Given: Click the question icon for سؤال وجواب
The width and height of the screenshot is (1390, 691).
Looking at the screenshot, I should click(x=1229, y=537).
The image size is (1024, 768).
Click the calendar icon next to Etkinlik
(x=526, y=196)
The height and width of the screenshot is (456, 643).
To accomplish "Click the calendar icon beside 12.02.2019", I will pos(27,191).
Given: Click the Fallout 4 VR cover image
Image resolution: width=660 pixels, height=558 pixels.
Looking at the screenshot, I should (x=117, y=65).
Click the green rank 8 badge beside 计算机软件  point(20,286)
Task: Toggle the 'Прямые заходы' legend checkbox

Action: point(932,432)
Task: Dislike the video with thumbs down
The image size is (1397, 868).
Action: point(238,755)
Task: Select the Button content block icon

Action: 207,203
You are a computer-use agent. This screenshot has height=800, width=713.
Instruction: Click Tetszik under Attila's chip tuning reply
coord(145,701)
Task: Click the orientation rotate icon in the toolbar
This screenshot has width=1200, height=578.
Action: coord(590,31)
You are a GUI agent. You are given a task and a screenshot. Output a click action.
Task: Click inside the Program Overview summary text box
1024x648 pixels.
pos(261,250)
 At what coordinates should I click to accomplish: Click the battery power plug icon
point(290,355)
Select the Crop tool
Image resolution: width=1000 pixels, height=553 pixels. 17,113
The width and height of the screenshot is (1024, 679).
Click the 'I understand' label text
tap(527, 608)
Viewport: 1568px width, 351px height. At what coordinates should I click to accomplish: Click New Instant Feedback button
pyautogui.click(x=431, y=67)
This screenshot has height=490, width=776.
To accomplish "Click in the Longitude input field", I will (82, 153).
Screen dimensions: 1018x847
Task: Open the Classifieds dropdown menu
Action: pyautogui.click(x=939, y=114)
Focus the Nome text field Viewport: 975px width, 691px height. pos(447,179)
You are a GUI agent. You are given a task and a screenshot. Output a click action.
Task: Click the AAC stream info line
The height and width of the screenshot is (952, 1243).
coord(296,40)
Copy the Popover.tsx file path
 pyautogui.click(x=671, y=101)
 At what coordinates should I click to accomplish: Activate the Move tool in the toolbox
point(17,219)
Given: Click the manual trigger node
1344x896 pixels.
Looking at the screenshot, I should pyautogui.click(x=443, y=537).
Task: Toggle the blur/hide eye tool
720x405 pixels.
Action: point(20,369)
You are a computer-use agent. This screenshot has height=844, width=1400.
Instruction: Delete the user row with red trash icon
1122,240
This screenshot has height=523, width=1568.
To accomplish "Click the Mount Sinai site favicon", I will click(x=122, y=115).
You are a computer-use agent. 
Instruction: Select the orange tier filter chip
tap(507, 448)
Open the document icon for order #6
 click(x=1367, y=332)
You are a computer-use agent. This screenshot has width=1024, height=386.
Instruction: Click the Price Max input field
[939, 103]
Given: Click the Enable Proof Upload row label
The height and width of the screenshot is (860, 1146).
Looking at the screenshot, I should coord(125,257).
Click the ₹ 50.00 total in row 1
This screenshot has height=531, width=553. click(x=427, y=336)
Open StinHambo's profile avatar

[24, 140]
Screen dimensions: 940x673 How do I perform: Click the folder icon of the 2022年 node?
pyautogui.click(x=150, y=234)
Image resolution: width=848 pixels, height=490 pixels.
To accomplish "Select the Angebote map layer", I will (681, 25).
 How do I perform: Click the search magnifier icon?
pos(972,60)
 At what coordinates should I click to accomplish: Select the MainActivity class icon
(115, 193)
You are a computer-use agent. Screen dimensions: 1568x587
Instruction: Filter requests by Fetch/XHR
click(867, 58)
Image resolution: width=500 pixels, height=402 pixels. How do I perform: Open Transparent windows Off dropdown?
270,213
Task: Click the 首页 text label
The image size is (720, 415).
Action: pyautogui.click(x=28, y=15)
■ ■ ■
### What you need to do:
Nothing but the complete listing, repeated exactly, belongs in the answer.

### Written response:
Given: Click the question icon for سؤال وجواب
The width and height of the screenshot is (1390, 691).
Looking at the screenshot, I should click(x=1229, y=537).
The image size is (1024, 768).
Click the calendar icon next to Etkinlik
(x=526, y=196)
The height and width of the screenshot is (456, 643).
To accomplish "Click the calendar icon beside 12.02.2019", I will pos(27,191).
Given: Click the Fallout 4 VR cover image
Image resolution: width=660 pixels, height=558 pixels.
Looking at the screenshot, I should (x=117, y=65).
Click the green rank 8 badge beside 计算机软件  point(20,286)
Task: Toggle the 'Прямые заходы' legend checkbox

Action: point(932,432)
Task: Dislike the video with thumbs down
The image size is (1397, 868).
Action: point(238,755)
Task: Select the Button content block icon

Action: 207,203
You are a computer-use agent. This screenshot has height=800, width=713.
Instruction: Click Tetszik under Attila's chip tuning reply
coord(145,701)
Task: Click the orientation rotate icon in the toolbar
This screenshot has width=1200, height=578.
Action: coord(590,31)
You are a GUI agent. You are given a task and a screenshot. Output a click action.
Task: Click inside the Program Overview summary text box
1024x648 pixels.
pos(261,250)
 At what coordinates should I click to accomplish: Click the battery power plug icon
point(290,355)
Select the Crop tool
Image resolution: width=1000 pixels, height=553 pixels. 17,113
The width and height of the screenshot is (1024, 679).
Click the 'I understand' label text
tap(527, 608)
Viewport: 1568px width, 351px height. At what coordinates should I click to accomplish: Click New Instant Feedback button
pyautogui.click(x=431, y=67)
This screenshot has height=490, width=776.
To accomplish "Click in the Longitude input field", I will (82, 153).
Screen dimensions: 1018x847
Task: Open the Classifieds dropdown menu
Action: pyautogui.click(x=939, y=114)
Focus the Nome text field Viewport: 975px width, 691px height. pos(447,179)
You are a GUI agent. You are given a task and a screenshot. Output a click action.
Task: Click the AAC stream info line
The height and width of the screenshot is (952, 1243).
coord(296,40)
Copy the Popover.tsx file path
 pyautogui.click(x=671, y=101)
 At what coordinates should I click to accomplish: Activate the Move tool in the toolbox
point(17,219)
Given: Click the manual trigger node
1344x896 pixels.
Looking at the screenshot, I should pyautogui.click(x=443, y=537).
Task: Toggle the blur/hide eye tool
720x405 pixels.
Action: point(20,369)
You are a computer-use agent. This screenshot has height=844, width=1400.
Instruction: Delete the user row with red trash icon
1122,240
This screenshot has height=523, width=1568.
To accomplish "Click the Mount Sinai site favicon", I will click(x=122, y=115).
You are a computer-use agent. 
Instruction: Select the orange tier filter chip
tap(507, 448)
Open the document icon for order #6
 click(x=1367, y=332)
You are a computer-use agent. This screenshot has width=1024, height=386.
Instruction: Click the Price Max input field
[939, 103]
Given: Click the Enable Proof Upload row label
The height and width of the screenshot is (860, 1146).
Looking at the screenshot, I should coord(125,257).
Click the ₹ 50.00 total in row 1
This screenshot has height=531, width=553. click(x=427, y=336)
Open StinHambo's profile avatar

[24, 140]
Screen dimensions: 940x673 How do I perform: Click the folder icon of the 2022年 node?
pyautogui.click(x=150, y=234)
Image resolution: width=848 pixels, height=490 pixels.
To accomplish "Select the Angebote map layer", I will (681, 25).
 How do I perform: Click the search magnifier icon?
pos(972,60)
 At what coordinates should I click to accomplish: Select the MainActivity class icon
(115, 193)
You are a computer-use agent. Screen dimensions: 1568x587
Instruction: Filter requests by Fetch/XHR
click(867, 58)
Image resolution: width=500 pixels, height=402 pixels. How do I perform: Open Transparent windows Off dropdown?
270,213
Task: Click the 首页 text label
The image size is (720, 415).
Action: pyautogui.click(x=28, y=15)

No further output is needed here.